What You Can Do: Company Policy
The US is one of only two Organization for Economic Cooperation and Development countries that do not universally guarantee paid leave for sick workers, leaving 1 in 3 US workers without paid sick leave.
Any combination of the following four changes in company policy will cut absenteeism, encourage sick employees to remain at home, improve productivity, and decrease errors on the job. The changes are presented in approximate order of importance.
- Give employees paid time off.
- Give managers the authority to send a sick person home.
- Separate sick days from vacation days and change the terminology to “personal days.” Employees don’t want to risk their vacation (vacations are important), and they don’t want to “fake” illness to take care of personal matters like a sick child or anxiety.
- Let employees work from home if they can. Do not let managers abuse this policy, as the purpose of staying home is to get well, not to get hounded.
What You Can Do: Company Culture
Does it affect your desire to eat out when you realize that 60% of food workers work sick? Most of them even have altruistic reasons, such as not wanting to leave their coworkers short-staffed. When the company culture, intentionally or not, encourages working sick, everyone suffers.
The most important cultural changes a company can institute are:
- Encourage health, not presenteeism.
- Recognize that most people do not abuse benefits but to use them responsibly—this has been evident with laws such as the Family and Medical Leave Act.
- Understand and combat the role of stress.
As presenteeism grows, some companies are taking a more active role in employee health. The downsides of working sick are so expensive that those companies offer sick employees free consultations with doctors and specialists. For example, International Truck and Engine offered interested employees a free consultation with an allergy specialist.
Experts are also made available for dealing with stress, one of the leading causes of illness. The sources of workplace stress may be invisible to upper management even while they affect the entire company—for example, social stigmas related to mental health, tensions within a team, or the unwritten policy for handling individuals who do call in sick. The role of the stress expert is to unearth those hidden company and individual stressors and return the company to health.
What You Can Do: Team Leadership
Regardless of your influence over company policy or culture, you have an important role to play as a team leader. To contribute to employee health:
- Understand your company’s health and wellness policies, including leave and wellness programs, and make sure that your team is informed.

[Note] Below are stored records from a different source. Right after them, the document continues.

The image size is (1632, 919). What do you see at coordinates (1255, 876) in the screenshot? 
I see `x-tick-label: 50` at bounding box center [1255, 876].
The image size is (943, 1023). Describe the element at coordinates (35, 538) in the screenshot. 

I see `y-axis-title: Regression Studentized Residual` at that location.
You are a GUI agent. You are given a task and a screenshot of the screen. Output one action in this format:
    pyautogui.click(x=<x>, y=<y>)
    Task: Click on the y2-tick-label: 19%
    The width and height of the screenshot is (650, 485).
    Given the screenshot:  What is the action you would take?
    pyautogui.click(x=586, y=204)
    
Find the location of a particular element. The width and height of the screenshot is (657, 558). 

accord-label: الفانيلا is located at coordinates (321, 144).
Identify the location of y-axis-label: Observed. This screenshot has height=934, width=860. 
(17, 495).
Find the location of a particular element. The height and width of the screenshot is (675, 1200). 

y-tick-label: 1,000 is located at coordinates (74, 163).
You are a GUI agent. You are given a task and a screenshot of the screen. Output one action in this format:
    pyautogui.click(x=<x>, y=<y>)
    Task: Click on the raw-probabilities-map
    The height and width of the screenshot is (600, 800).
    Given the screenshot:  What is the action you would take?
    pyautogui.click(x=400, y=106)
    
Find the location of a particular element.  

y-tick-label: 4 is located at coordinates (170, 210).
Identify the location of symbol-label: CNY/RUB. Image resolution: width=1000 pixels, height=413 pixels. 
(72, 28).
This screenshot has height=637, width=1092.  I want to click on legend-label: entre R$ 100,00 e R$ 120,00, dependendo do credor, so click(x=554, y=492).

- Model responsible health behavior—stay home if you are sick.
- Allow working from home if possible, without hounding sick employees.
- Discourage any discrimination due to mental health issues and provide information on low-cost options available.
- Review breaks, workloads, and workplace positivity to make sure that you are not inadvertently contributing to the team’s stress and the likelihood that employees will become ill.
Employees are working while sick because they fear jeopardizing their paycheck, projects, and reputation at work—but statistics prove that working while sick jeopardizes all three while increasing stress and the spread of infection throughout the company. Company policies and culture and the practices of individual leaders should all encourage employees to absent themselves when sick and create a healthier workplace.